Same as OpenAI's chat.completion response, with an additional x-rr-* set of headers exposing the routing decision:

X-RR-Model — which model handled the request.
X-RR-Strategy — single-shot or sequential.
X-RR-Attempts — how many models were tried before success.
X-RR-Cost — estimated USD cost of this request.
X-RR-Saved — estimated USD saved vs the always-flagship counterfactual.

POST /v1/completions

Legacy text completion. Same shape and headers as the OpenAI equivalent. Generally prefer /v1/chat/completions for new code.

GET /.well-known/agent-card.json

Standard agent-discovery endpoint for A2A communication. Returns the router's name, version, capabilities, and supported protocols.

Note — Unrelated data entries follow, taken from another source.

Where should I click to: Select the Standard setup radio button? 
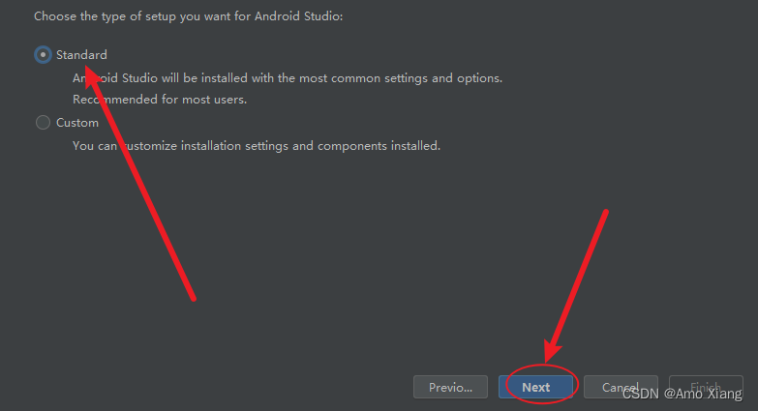[x=43, y=55]
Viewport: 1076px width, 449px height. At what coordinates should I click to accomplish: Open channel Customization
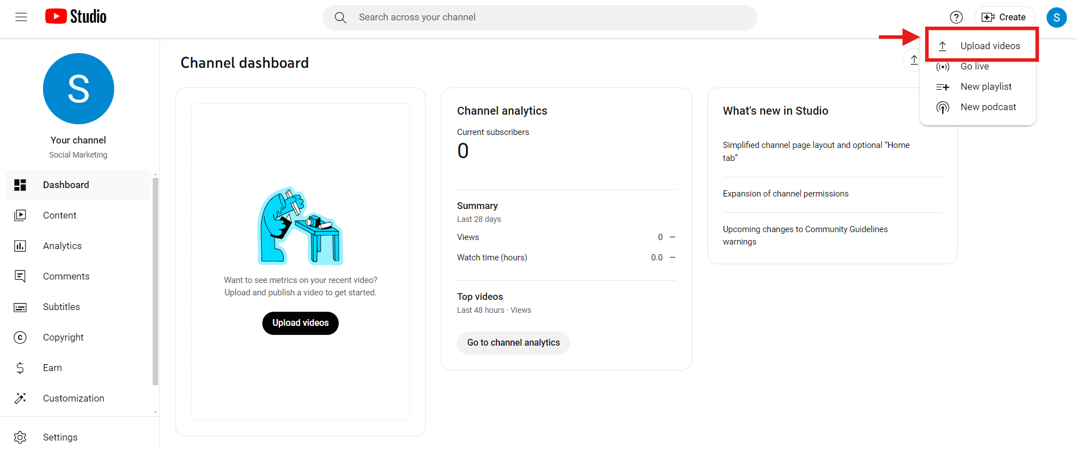click(x=74, y=398)
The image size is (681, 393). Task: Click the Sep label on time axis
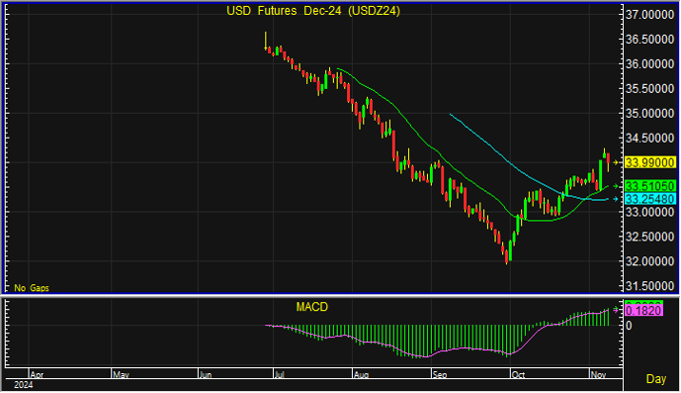pos(440,374)
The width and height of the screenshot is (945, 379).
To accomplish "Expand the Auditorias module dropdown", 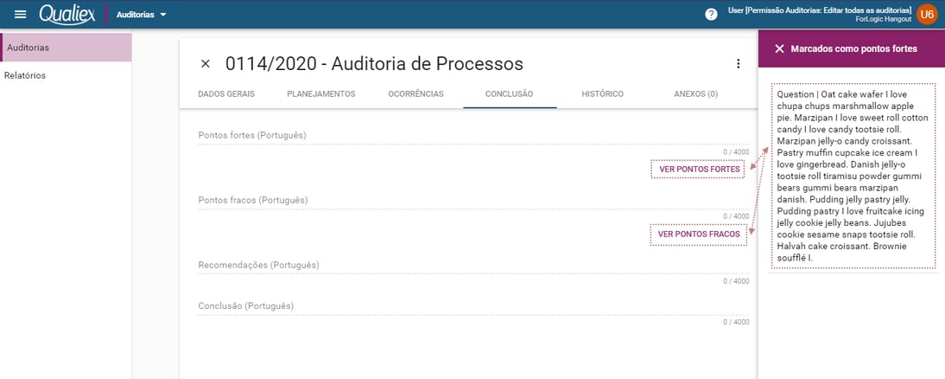I will [x=142, y=15].

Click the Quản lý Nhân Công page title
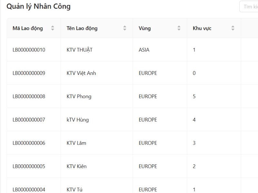38,6
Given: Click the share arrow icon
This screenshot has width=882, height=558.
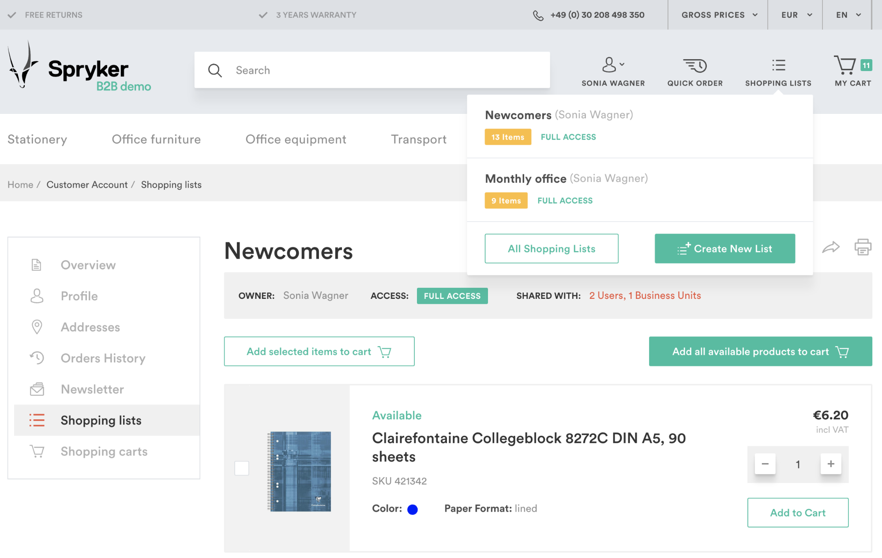Looking at the screenshot, I should (830, 247).
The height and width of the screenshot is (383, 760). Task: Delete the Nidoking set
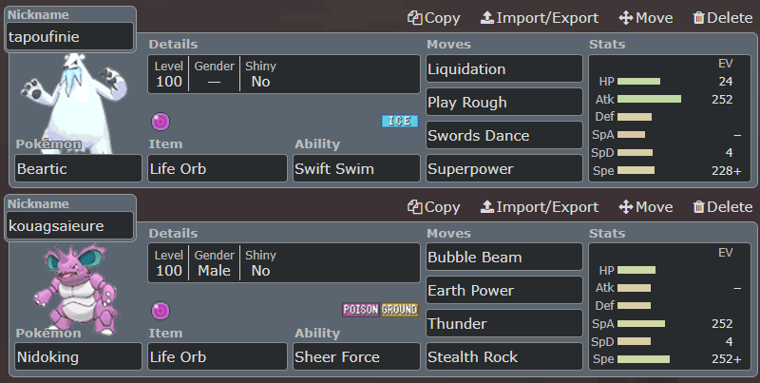tap(721, 207)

curl http://localhost:8000/.well-known/agent-card.json

GET /health

Liveness check. Returns 200 OK with a small JSON body when the router is up:

{
  "status": "ok",
  "uptime_s": 3812,
  "models_active": 7,
  "models_quarantined": 1
}

GET /metrics/dashboard

The web dashboard UI. Renders the live view of spend, calibration, and per-agent activity. See the Dashboard guide.

Error codes

200 — success. Response body matches OpenAI's shape.
400 — malformed request (invalid JSON, missing required fields).
429 — concurrency limit exceeded on all eligible models. Retry after a moment.
502 Bad Gateway — infrastructure failure with the upstream provider (timeout, 500, invalid key). Inspect X-RR-Upstream-Error for details.
503 — all configured models are quarantined by the circuit breaker. Wait for recovery or check provider status.

Quality failures don't return errors. If a model returns broken JSON, truncated output, or an AI refusal, the router treats that as a quality failure and silently escalates to a better model. Your client only sees the validated response.